START Data records

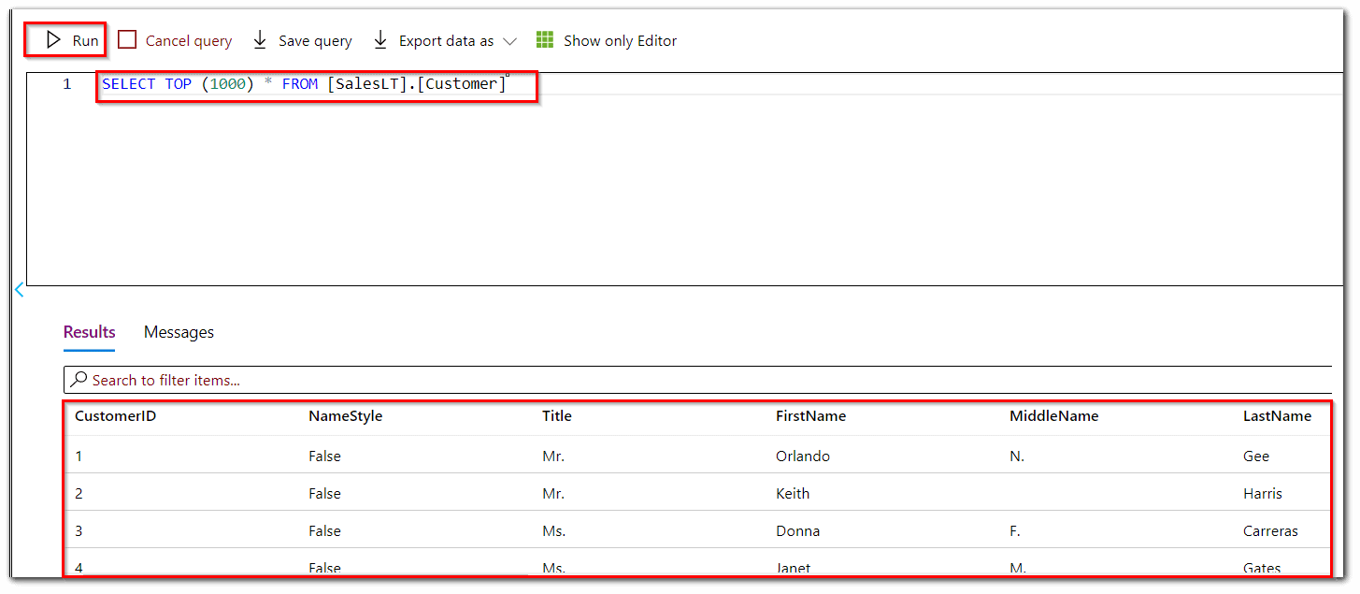This screenshot has width=1360, height=594.
Task: Click the FirstName column header
Action: point(810,416)
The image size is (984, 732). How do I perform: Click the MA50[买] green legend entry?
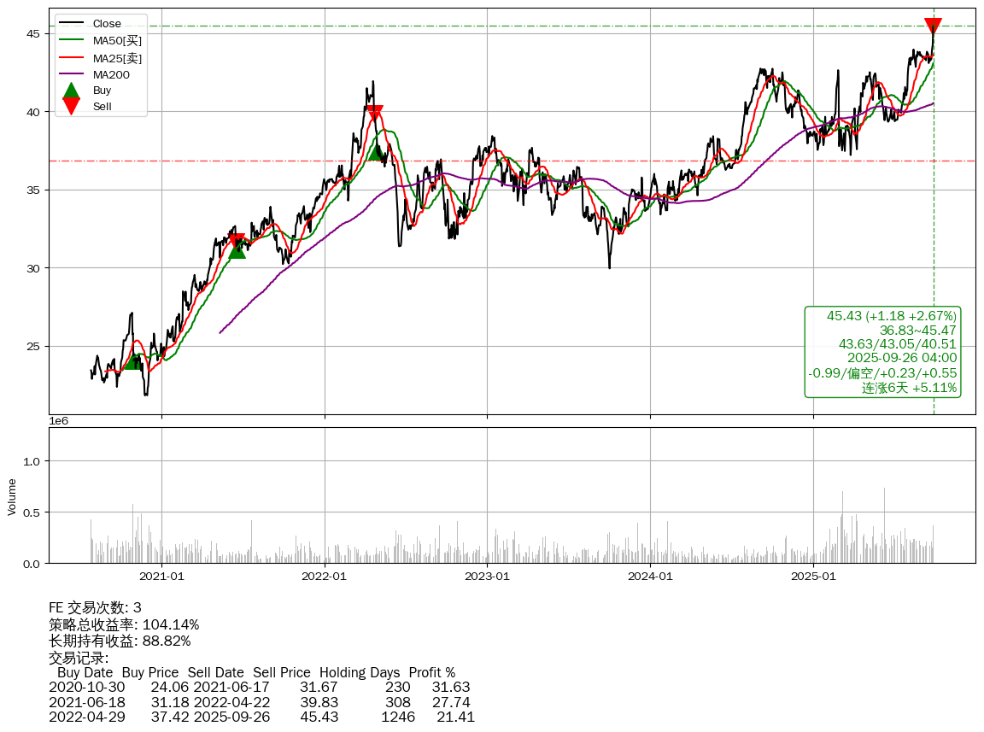[x=117, y=40]
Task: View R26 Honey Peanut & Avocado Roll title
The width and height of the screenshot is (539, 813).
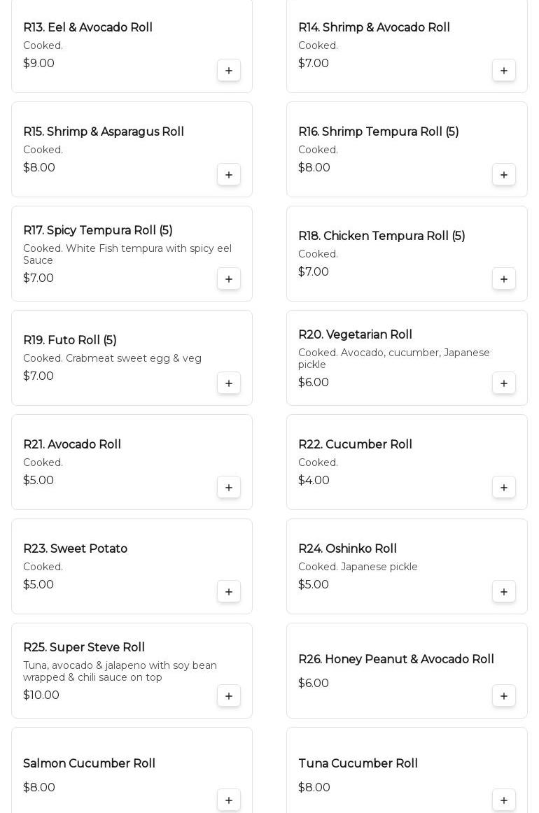Action: (x=396, y=660)
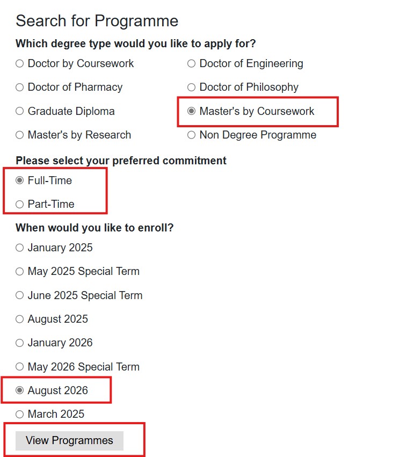
Task: Click the View Programmes button
Action: coord(69,440)
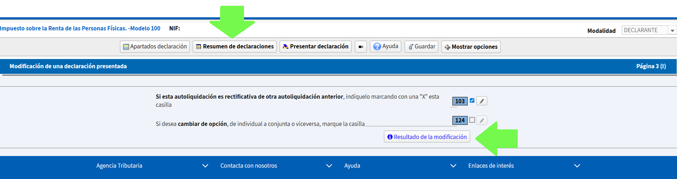Screen dimensions: 677x179
Task: Open Ayuda question mark help
Action: tap(386, 47)
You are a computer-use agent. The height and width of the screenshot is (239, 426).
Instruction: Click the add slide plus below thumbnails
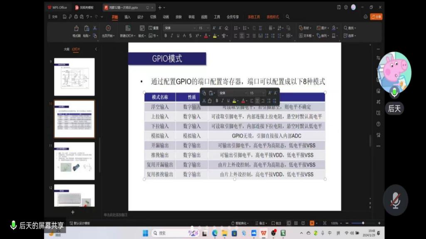point(73,212)
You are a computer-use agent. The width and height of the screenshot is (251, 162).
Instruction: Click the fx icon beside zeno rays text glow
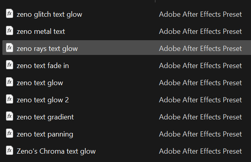tap(10, 48)
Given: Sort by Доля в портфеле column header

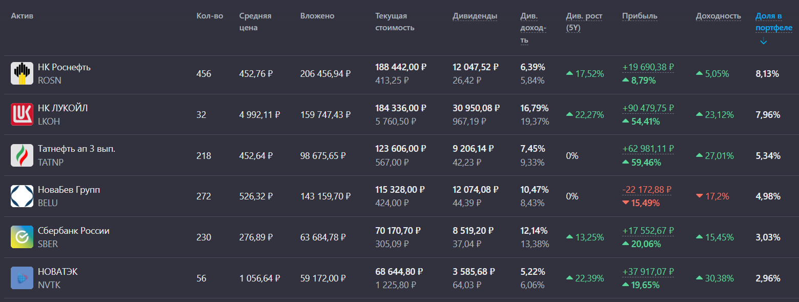Looking at the screenshot, I should point(773,22).
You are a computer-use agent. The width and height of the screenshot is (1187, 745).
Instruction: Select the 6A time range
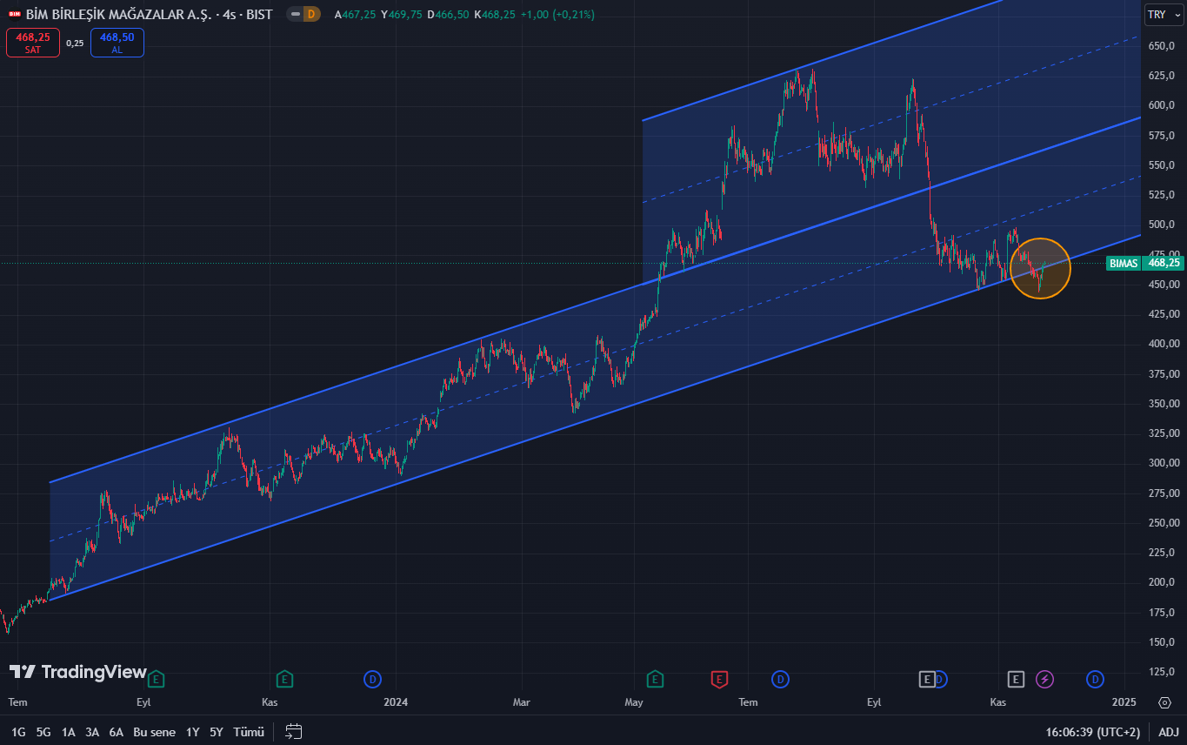coord(116,732)
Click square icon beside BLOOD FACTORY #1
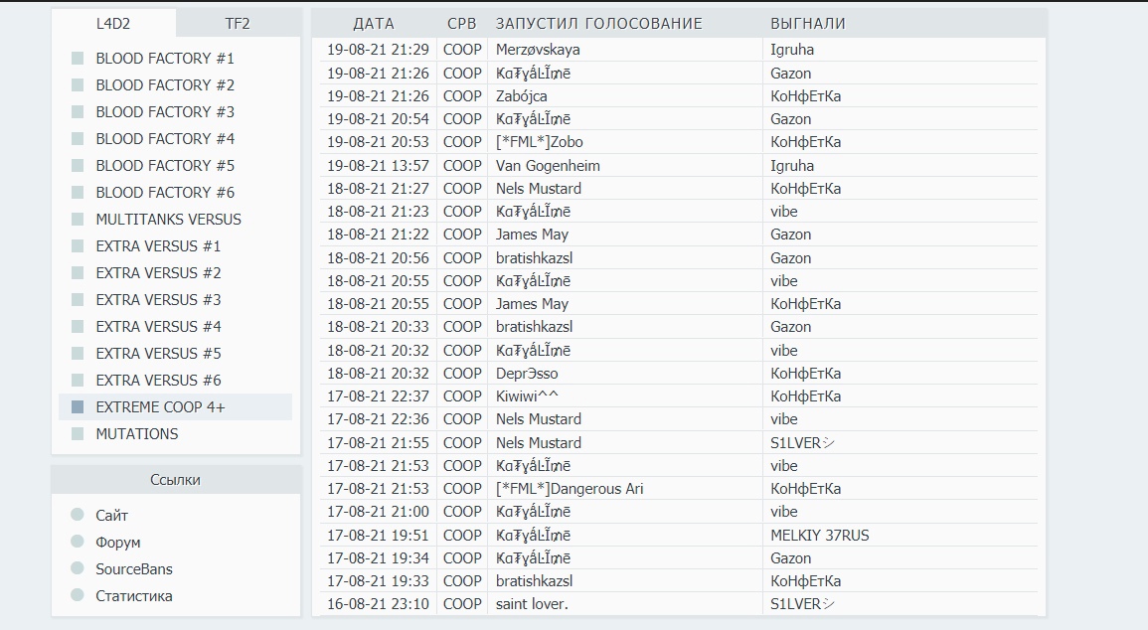This screenshot has height=630, width=1148. point(78,59)
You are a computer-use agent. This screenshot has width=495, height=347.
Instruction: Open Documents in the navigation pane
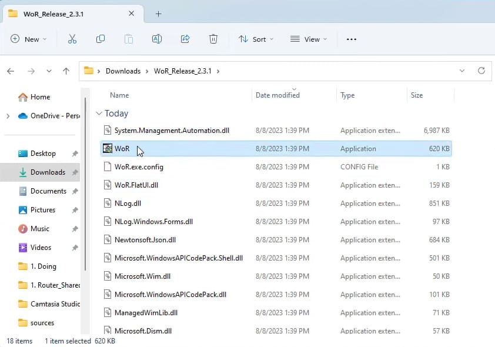[x=48, y=191]
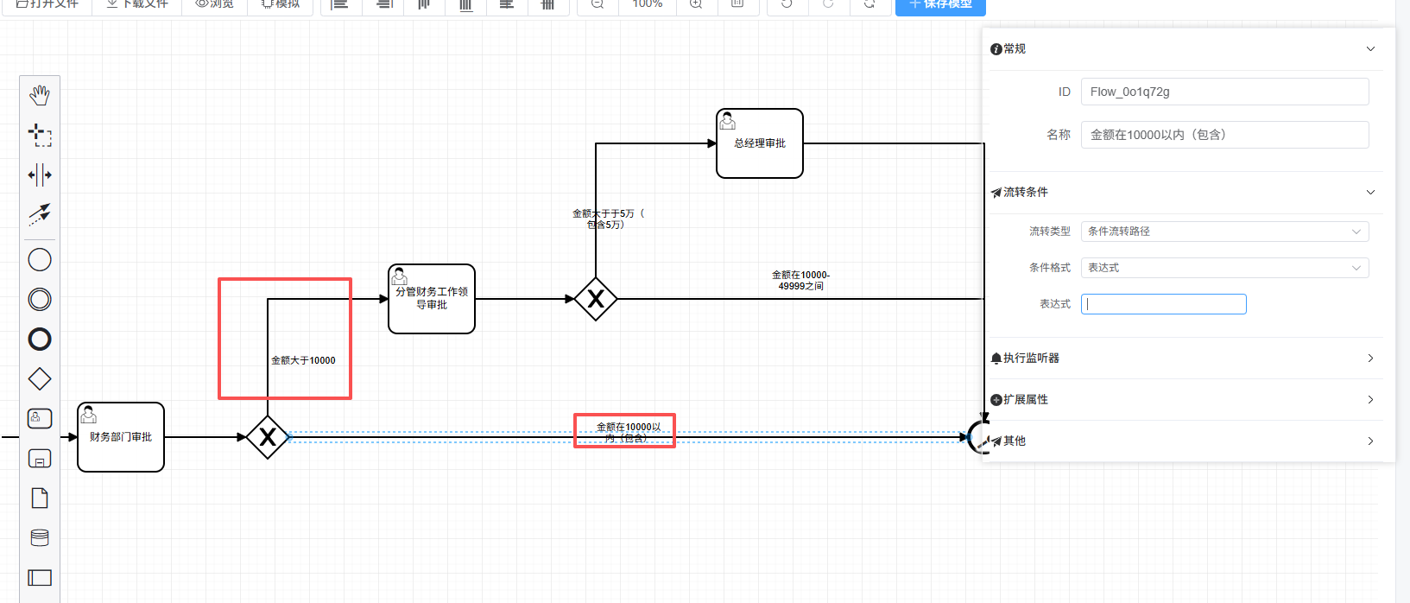The image size is (1410, 603).
Task: Pick the gateway diamond in palette
Action: [x=40, y=379]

END Data records

◆ Your goal: Each line in the listing that contains "agent" should be returned.

◆ Answer section:
You are a computer-use agent. The height and width of the screenshot is (239, 426).
You are a computer-use agent. The width and height of the screenshot is (251, 162).
You are a computer-use agent. The width and height of the screenshot is (1187, 745).
You are a computer-use agent. This screenshot has width=495, height=347.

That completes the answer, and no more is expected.